Goal
Reproduce the entries word for word, from the line that contains "Task: Click the Safari share icon" through the end of the entries, and leave the pictures out of your answer.

— Begin —

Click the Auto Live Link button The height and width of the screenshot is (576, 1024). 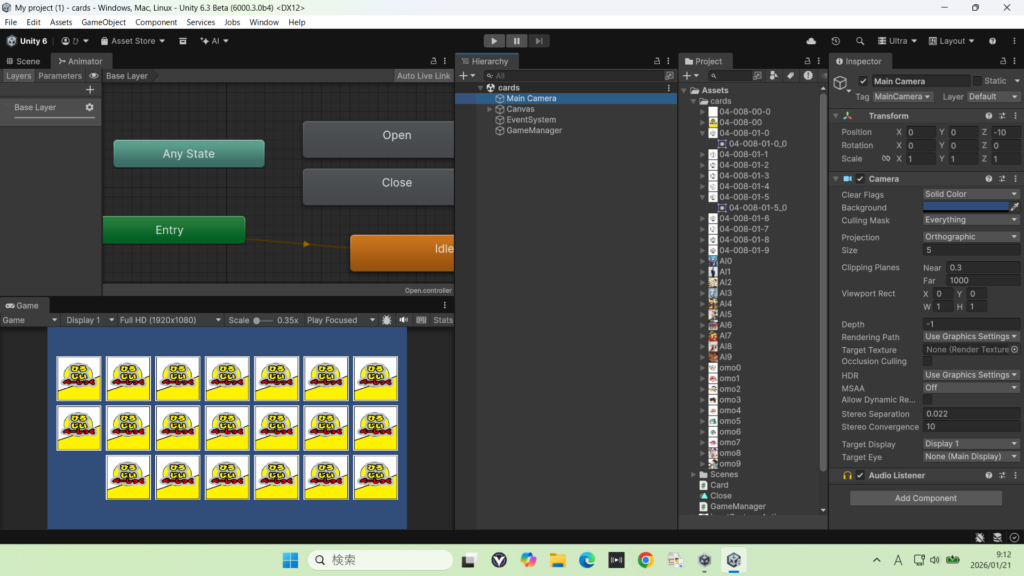click(x=423, y=76)
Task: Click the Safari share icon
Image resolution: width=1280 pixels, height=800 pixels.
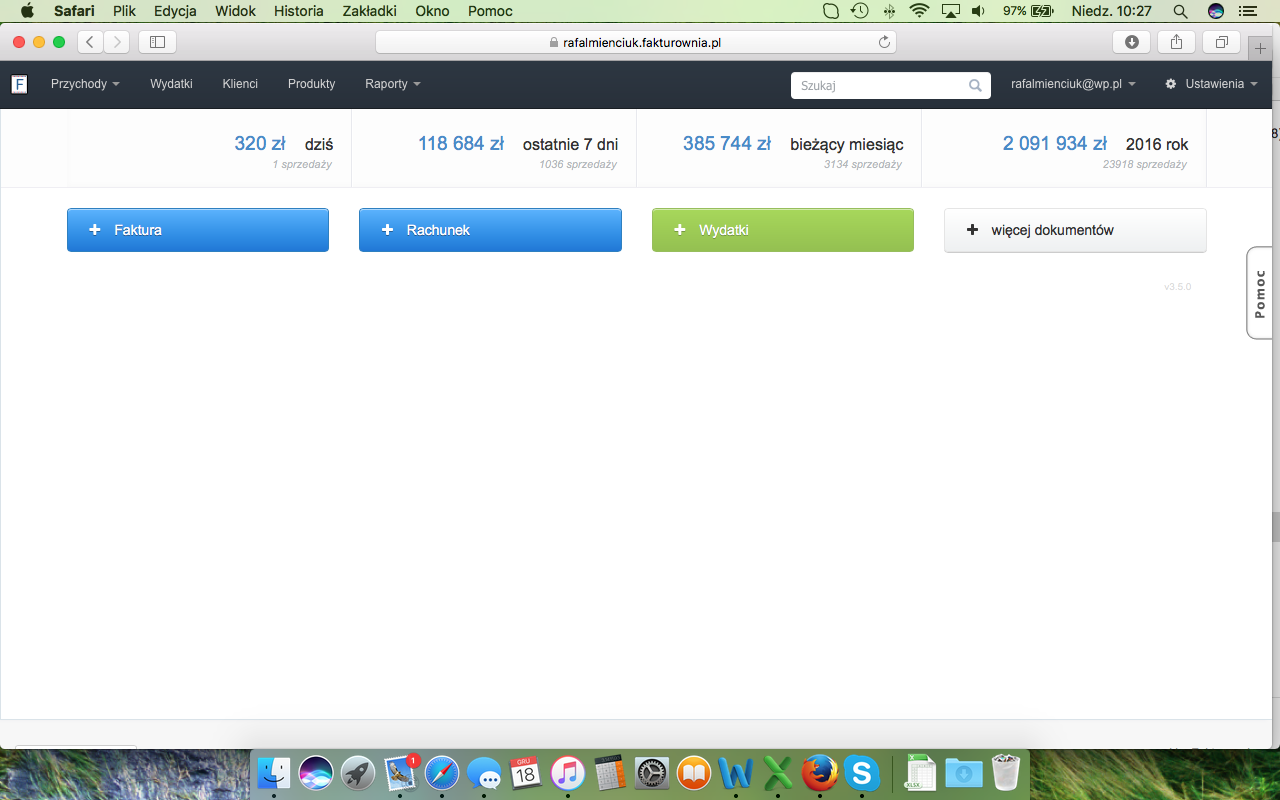Action: pyautogui.click(x=1176, y=42)
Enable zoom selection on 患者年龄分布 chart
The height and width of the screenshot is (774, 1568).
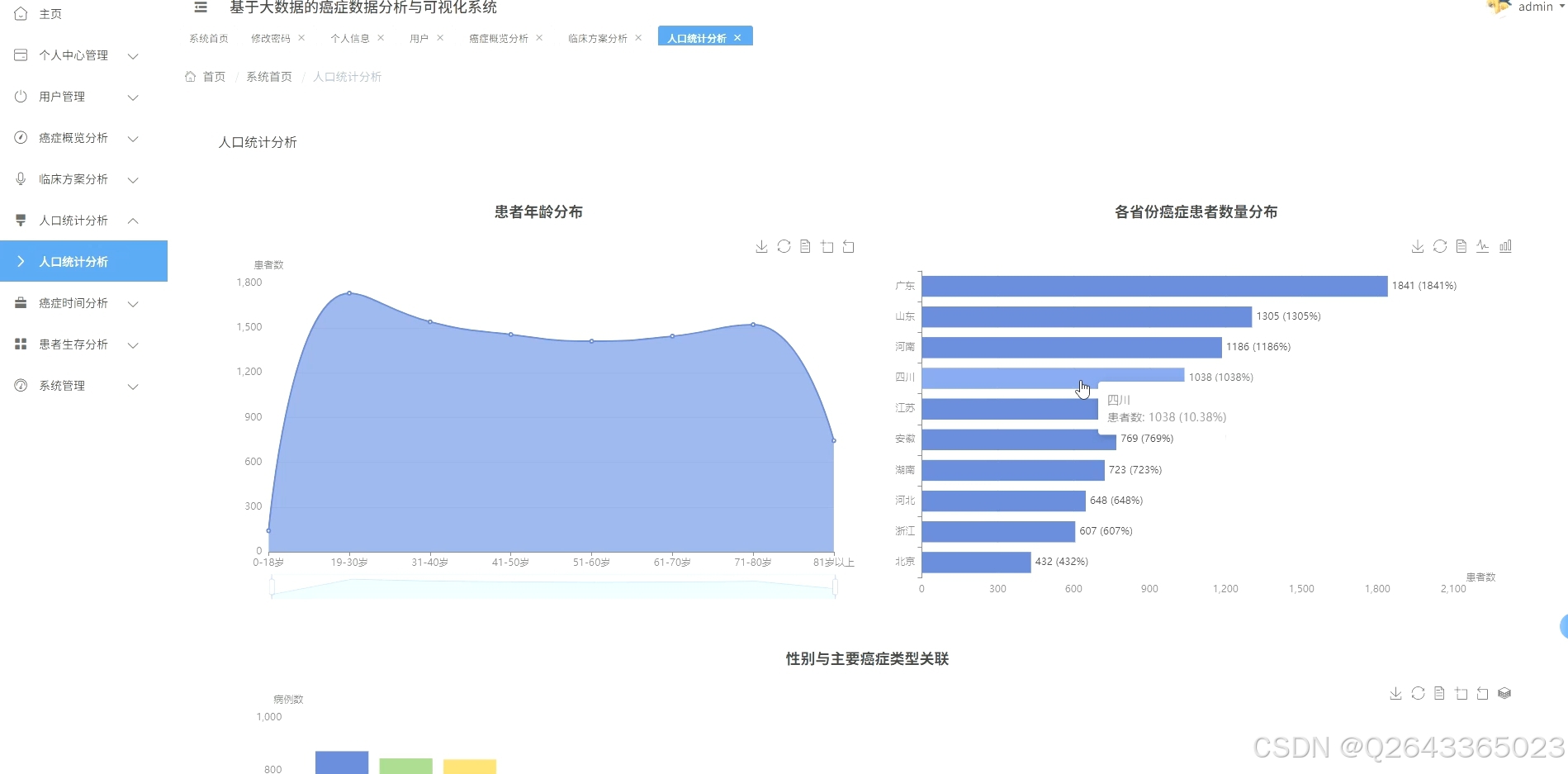pos(827,245)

— End —

Task answer
Task: Click the Safari share icon
Image resolution: width=1280 pixels, height=800 pixels.
Action: pyautogui.click(x=1176, y=42)
Enable zoom selection on 患者年龄分布 chart
The height and width of the screenshot is (774, 1568).
pos(827,245)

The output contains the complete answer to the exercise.